> What you have to do: Output the lines from the one holding "Image resolution: width=1024" to the end of the entries that follow, exactly and only those, minus any pictures.

> Data for analysis:
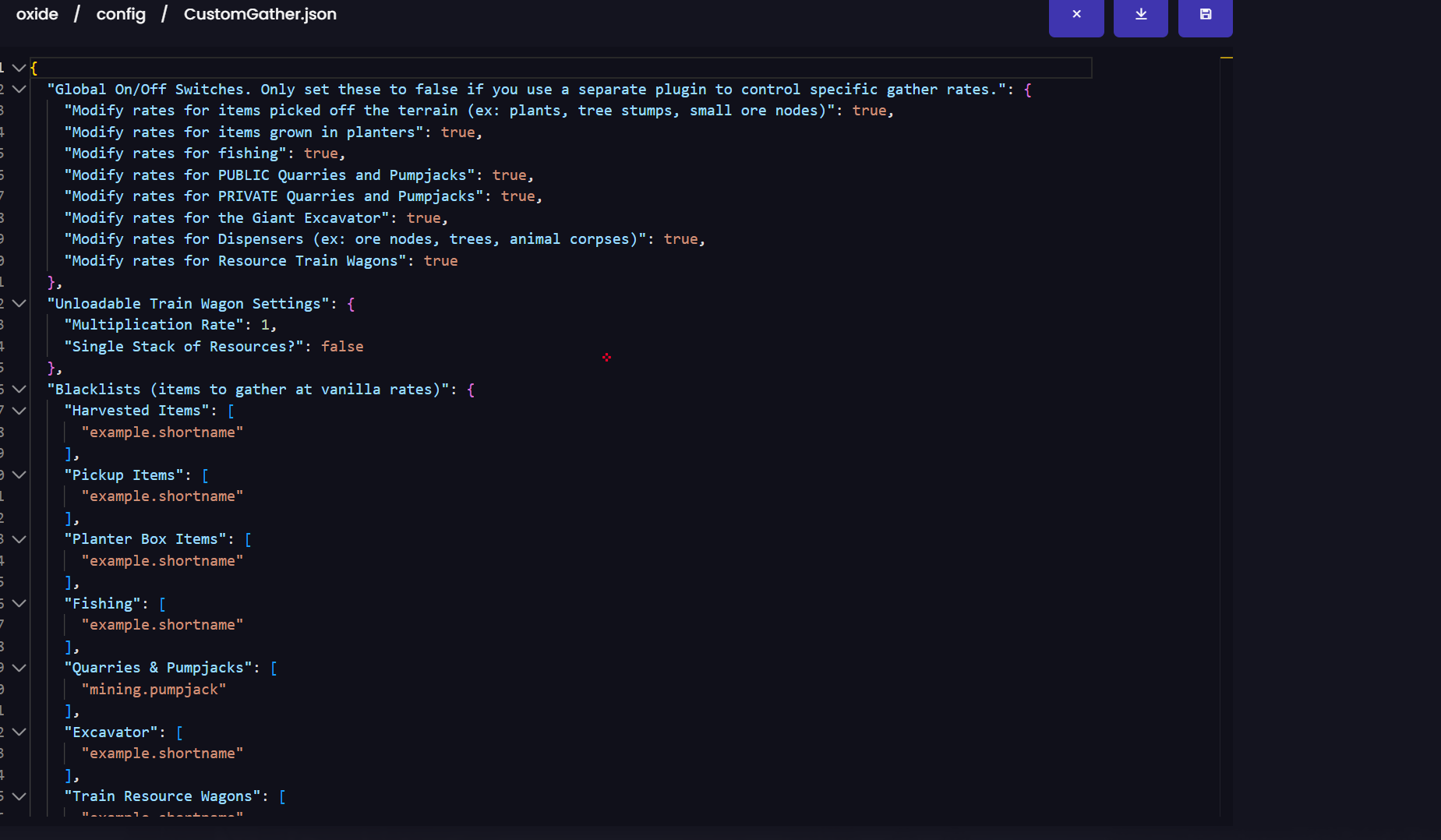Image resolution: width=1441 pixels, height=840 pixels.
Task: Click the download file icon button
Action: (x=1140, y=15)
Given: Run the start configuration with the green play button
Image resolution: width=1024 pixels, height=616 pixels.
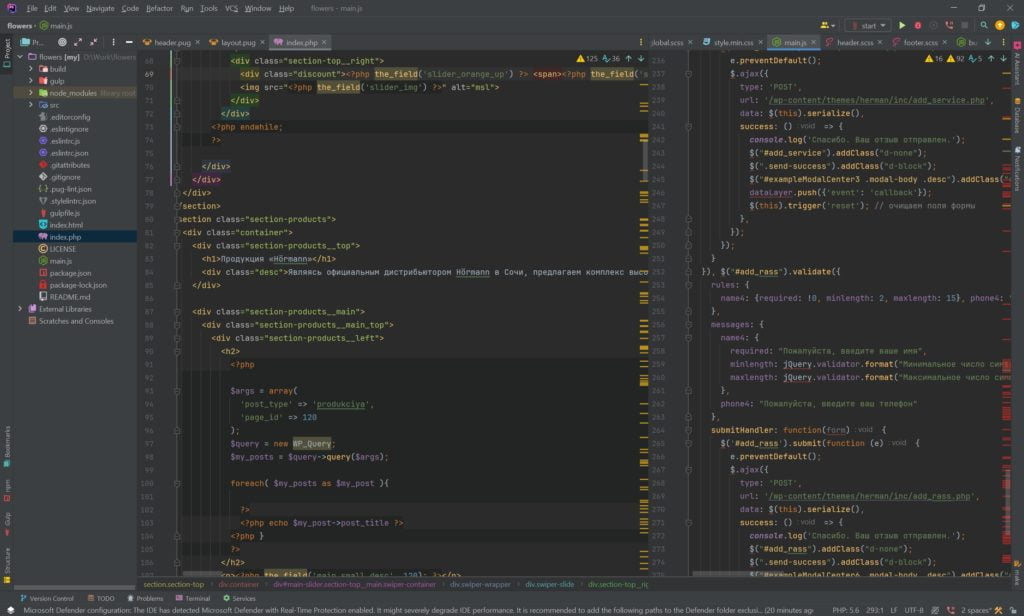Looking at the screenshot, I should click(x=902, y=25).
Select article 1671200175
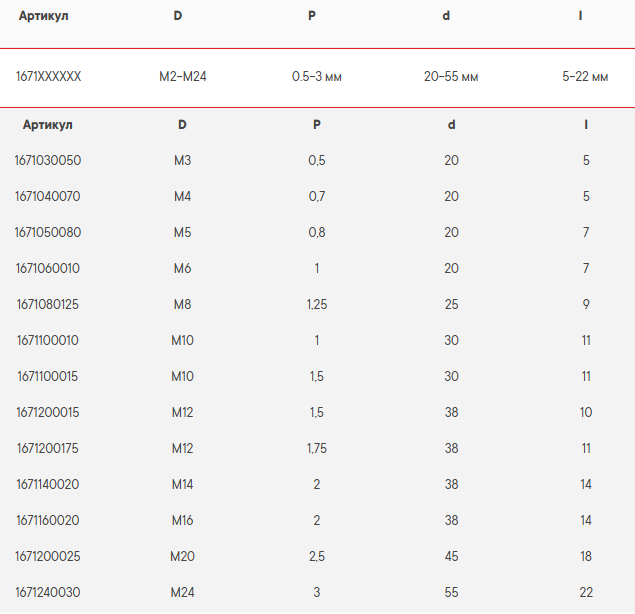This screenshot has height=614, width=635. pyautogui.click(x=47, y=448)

> Response area:
Image resolution: width=1024 pixels, height=616 pixels.
Looking at the screenshot, I should click(x=902, y=25).
Select article 1671200175
This screenshot has height=614, width=635. pyautogui.click(x=47, y=448)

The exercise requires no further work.